Aziz, who is 75 and in poor health, surrendered to coalition troops shortly after the April 2003 invasion. He was eventually committed to 15 years in jail for crimes against humanity and then separately handed a death sentence by a top tribunal for "persecution of Islamic parties" -- one member of whom was Al-Maliki.

Al-Muttaib is one of the lesser known among al-Maliki's scores of advisers, and wider reaction to his comments have been largely received with surprise and skepticism.

Before Aziz's execution can take place, it still has to be broadly accepted among Iraq's highly factionalized politicians, who are split along deeply drawn sectarian and ethnic lines.
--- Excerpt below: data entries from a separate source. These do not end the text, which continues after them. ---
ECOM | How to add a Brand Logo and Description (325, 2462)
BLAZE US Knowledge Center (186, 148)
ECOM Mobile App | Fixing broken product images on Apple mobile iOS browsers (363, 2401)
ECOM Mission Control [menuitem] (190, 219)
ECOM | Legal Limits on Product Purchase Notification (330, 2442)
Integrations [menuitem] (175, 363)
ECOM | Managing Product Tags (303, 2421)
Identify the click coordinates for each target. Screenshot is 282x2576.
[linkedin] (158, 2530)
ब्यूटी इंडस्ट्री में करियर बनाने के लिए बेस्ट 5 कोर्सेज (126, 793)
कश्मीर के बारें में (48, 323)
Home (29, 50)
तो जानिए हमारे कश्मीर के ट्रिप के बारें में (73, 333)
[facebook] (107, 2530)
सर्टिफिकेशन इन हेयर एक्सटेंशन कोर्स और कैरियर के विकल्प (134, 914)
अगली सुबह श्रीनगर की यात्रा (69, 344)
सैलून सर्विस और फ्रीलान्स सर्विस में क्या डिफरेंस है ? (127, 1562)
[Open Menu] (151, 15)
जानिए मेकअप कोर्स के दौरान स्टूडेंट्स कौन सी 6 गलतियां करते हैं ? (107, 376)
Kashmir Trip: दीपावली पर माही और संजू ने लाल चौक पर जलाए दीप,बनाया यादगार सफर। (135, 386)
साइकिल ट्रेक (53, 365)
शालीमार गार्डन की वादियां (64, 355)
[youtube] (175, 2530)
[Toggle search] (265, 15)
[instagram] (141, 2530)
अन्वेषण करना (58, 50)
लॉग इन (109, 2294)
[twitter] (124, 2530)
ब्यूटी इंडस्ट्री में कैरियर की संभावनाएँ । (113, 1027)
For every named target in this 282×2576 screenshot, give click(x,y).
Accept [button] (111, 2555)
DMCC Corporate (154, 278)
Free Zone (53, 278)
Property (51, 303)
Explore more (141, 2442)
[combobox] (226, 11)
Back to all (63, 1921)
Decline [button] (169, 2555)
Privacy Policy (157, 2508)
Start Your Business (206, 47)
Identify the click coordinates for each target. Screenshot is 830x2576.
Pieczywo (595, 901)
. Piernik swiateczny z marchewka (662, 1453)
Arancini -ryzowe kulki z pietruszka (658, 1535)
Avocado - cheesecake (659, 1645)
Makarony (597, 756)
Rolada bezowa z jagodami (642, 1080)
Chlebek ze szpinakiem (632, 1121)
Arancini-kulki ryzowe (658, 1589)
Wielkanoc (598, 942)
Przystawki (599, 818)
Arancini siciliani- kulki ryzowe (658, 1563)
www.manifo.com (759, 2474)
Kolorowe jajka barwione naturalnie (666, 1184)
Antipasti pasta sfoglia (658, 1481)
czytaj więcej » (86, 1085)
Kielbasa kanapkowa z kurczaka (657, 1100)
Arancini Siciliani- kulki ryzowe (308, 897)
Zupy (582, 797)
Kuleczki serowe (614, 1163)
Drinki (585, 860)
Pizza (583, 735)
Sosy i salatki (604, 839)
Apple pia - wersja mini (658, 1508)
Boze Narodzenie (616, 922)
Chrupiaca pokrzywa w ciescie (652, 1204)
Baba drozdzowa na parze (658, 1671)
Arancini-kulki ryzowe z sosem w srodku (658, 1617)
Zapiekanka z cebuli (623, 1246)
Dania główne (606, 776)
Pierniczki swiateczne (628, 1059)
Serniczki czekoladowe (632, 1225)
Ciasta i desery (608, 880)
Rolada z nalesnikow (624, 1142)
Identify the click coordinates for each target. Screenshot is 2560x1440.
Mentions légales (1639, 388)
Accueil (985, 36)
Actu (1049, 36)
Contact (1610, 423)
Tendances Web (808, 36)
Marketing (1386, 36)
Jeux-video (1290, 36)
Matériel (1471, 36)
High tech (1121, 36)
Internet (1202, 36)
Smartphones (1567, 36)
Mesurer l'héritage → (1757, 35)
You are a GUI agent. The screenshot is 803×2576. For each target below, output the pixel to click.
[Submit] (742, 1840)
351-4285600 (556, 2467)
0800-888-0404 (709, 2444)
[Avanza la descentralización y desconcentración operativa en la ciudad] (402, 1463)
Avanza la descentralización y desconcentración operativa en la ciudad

That acceptance, in Iraq's current environment, is a formidable task. It would be difficult for the Sunnis, as expected, to claim that by association his death was further evidence of al-Mailki's persecution of their bloc, but with escalating political violence underscoring the chasm of difference between the Shia-led government and its opponents, the intractable nature of some rivals is enough to spark further conflict.

While the level of violence is a tenth of what it was at the height of the war, months of rising sectarian tensions here have reached a new peak, with at least 28 people killed on Monday in attacks on pilgrims observing Ashura, the revered period of mourning for the Shia.